1 March 2024
Letter from Westminster – March 2024 Spring Budget

The Chancellor will deliver his Spring Budget Statement on 6th March. This is likely to be the last major fiscal event of this Parliament. It also provides a formal update of latest estimates of the economic outlook which will provide much of the context for the upcoming General Election.

The economic backdrop is really important to grasp. The Government had to spend £400bn to keep millions of businesses and tens of millions of their employees afloat during the pandemic. The interest burden in servicing that debt has risen, as interest rates were increased, to bring down inflation, which had soared due to the escalation in energy costs after Putin invaded Ukraine. These issues all have a bearing on each other.

While the UK entered a technical recession at the end of 2023 it is likely to have left it at the beginning of this year, making it one of the shallowest downturns in the past century, and the UK economy is forecast to outgrow both France and Germany in 2024. Inflation has more than halved. Unemployment is at close to record lows. Energy costs are declining. Mortgage interest rates have started to fall. Incomes have risen above inflation for the past nine months. Taxes (national insurance) have been cut for 27 million people this year. There are plenty of challenges but the economic backdrop is improving

Readers will know I am not standing again, so this is also the last chance I have had to suggest ideas for any tax or spending decisions which the Chancellor may make to help deliver positive changes for residents of South Shropshire.

I write significantly ahead of the Budget, and have no knowledge of what it might contain. There will be policies of national significance, and I hope that the prudence with which this government has stewarded the economy through the period of high inflation following Russia’s invasion of Ukraine, will now leave some room for manoeuvre, including the possibility of further tax cuts to help stimulate economic growth.

I have joined other colleagues from the Conservative Environment Network in calling for a number of changes, which mostly remove perverse disincentives towards green schemes. For example, given how important farming is to South Shropshire, I have asked the Chancellor to support the River Severn Partnership proposals and to look again at equalling out tax anomalies on agricultural land being used for environmental schemes. I have also called for stamp duty changes to be made to encourage householders to invest in energy efficiency measures when moving house.

I also want to support our hospitality sector, which is crucial to South Shropshire’s economy but has been hit hard in recent years. Readers may have seen that ABTA recently named Shropshire as one of its top ten global destinations – the only place in the UK to feature. So harnessing our hospitality sector will help drive future growth, and I have supported calls to extend rate relief for hospitality businesses, to help ease the burden of rising cost pressures.

My earliest interventions this year were to work with Shropshire Council to put into perspective the financial challenges they face. The Adult Social Care budget continues to absorb a growing percentage of the Council’s finances, not least because South Shropshire is a popular place to retire, and so our demographics are older. Over 30% of our population in South Shropshire is aged over 65, compared to 18% nationally. Last month we secured some increase in the funding allocation to Shropshire Council, but the Council still faces significant budget challenges.

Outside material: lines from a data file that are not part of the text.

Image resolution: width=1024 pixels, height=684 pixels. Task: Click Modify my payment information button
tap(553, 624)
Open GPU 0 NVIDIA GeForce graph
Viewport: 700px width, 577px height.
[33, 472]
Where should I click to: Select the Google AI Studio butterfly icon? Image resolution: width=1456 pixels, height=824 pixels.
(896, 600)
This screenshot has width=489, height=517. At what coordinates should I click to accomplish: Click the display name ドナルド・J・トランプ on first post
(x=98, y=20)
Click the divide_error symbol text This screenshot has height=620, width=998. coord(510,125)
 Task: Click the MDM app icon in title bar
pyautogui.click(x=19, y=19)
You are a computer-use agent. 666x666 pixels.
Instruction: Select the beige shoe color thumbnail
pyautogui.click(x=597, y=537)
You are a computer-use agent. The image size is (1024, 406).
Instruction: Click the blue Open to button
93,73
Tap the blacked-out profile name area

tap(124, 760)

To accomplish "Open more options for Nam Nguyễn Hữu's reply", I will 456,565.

Given my previous role as a Defence Minister, and the very obvious growing threats we face as a nation, I would be encouraged to see further uplift in the Defence budget. I have called for the plan to reduce the size of the Army to be reversed.

Whatever measures we see this month, it will be important to avoid fuelling any further inflation, while using tax changes as a lever to stimulate growth in the economy, which pays for the public services on which we all rely.